Records to process Start Marker
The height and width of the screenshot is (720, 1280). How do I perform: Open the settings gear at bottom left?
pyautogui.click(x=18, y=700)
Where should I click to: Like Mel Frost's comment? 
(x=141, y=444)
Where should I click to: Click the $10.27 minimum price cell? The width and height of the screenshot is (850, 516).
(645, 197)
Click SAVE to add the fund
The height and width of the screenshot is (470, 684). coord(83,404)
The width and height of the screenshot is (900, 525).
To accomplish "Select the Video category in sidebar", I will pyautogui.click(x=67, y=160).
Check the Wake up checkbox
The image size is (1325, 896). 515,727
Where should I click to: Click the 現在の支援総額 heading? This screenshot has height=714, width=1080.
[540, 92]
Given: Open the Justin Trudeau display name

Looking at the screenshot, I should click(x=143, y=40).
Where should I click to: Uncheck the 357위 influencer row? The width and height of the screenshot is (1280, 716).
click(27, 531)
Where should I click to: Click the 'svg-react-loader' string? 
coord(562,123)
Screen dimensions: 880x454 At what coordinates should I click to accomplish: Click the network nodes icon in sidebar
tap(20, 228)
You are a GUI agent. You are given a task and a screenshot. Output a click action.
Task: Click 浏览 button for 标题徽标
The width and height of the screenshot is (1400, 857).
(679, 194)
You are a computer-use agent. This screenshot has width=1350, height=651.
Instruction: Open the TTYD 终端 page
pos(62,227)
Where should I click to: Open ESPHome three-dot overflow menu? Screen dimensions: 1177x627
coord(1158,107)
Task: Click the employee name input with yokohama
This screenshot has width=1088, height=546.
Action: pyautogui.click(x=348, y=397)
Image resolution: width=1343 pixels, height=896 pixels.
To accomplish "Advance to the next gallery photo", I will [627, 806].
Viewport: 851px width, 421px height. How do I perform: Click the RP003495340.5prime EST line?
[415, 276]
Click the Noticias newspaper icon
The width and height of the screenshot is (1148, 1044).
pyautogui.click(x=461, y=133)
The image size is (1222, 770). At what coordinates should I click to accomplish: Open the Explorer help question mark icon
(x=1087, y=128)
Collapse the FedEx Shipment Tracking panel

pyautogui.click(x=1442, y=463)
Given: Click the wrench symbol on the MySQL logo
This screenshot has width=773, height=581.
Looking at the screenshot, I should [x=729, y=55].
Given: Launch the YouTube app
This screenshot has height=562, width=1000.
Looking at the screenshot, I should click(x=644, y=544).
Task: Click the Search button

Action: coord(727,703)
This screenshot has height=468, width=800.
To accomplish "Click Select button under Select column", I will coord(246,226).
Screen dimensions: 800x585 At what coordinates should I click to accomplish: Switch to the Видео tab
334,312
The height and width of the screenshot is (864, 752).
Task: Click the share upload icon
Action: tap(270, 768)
Records to process End Marker
* **Required work**: Whenever a line in the entries holds the word "agent", copy that line.

* **Answer to this exercise**:
You are a GUI agent. You are given a task and a screenshot. Output a click action.
You are a computer-use agent. This screenshot has width=1350, height=651.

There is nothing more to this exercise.